If those opposed to these Republican measures will keep their wits about them, impose some degree of selectivity in their reactions, take much better aim for arguments and counter measures being suggested, and impose upon themselves much tighter organization for the effort required, much will be gained in the immediate effects on Congress. But continuing to replay the November catastrophe, and beating everybody up over the gory remains is not the way to advance constructive and protective criticism against the onslaught of new Republican programs down the road.
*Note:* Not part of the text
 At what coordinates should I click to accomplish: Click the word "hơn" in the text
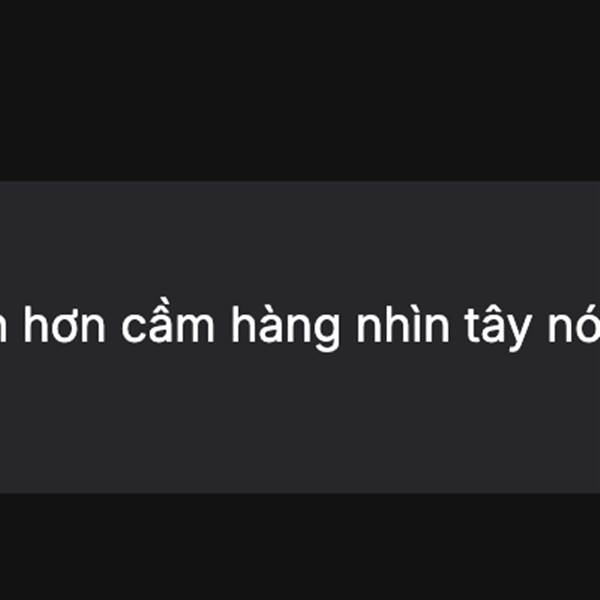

While traditional opposition is in the form of media commentary and direct communication with members of Congress, the internet is now playing a much more central role. Trump is demonstrating the power to be found in Twitter accounts. By liking, sharing and republishing items on Facebook, Twitter and the like, waves of demonstrated interest can be created that present a powerful picture of opinion-formation among us all.
In the longer run, the mid-terms are less than two years off, and the next presidential is less than four. The entire political climate can begin to change with the mid-terms, and certainly with the next presidential in 2020. Any change is going to demand planning and preparation, and the time to start is now.
The Republicans presently in Congress are already beginning to campaign for the mid-terms. If the Democratic machinery is not started right now to raise money, recruit candidates, and shape the process for the future, the party will find itself hopelessly behind the Republicans in those districts where the Democrats might have a chance of becoming competitive.
The same can be said for the Presidential race in 2020. There is not an obvious Democratic front runner yet. There is no machinery to assist in the selection and vetting of acceptable candidates. There is not even a credible list of potential wanna-bes. (This is not to say that there are not any number of lists floating around; everybody inside the beltway has a list, all one has to do is ask – but this is the same as no list at all.) If the Democrats wait until the spring of 2019 to begin their serious efforts for candidate selection, they will be almost three years’ behind the Republicans’ campaign to keep the White House for themselves. The battle lines are already forming for the contests in 2018, and the main event in 2020 will be here anon.
If the Democrats do not get themselves organized in a timely manner, and do not begin pulling together on some of these critical issues, the arrogant pretender may well be held in place for a full eight years. As President Obama told us all in his going-home address from Chicago:
Don’t whine, don’t cry and don’t blame – go find a clipboard and get busy.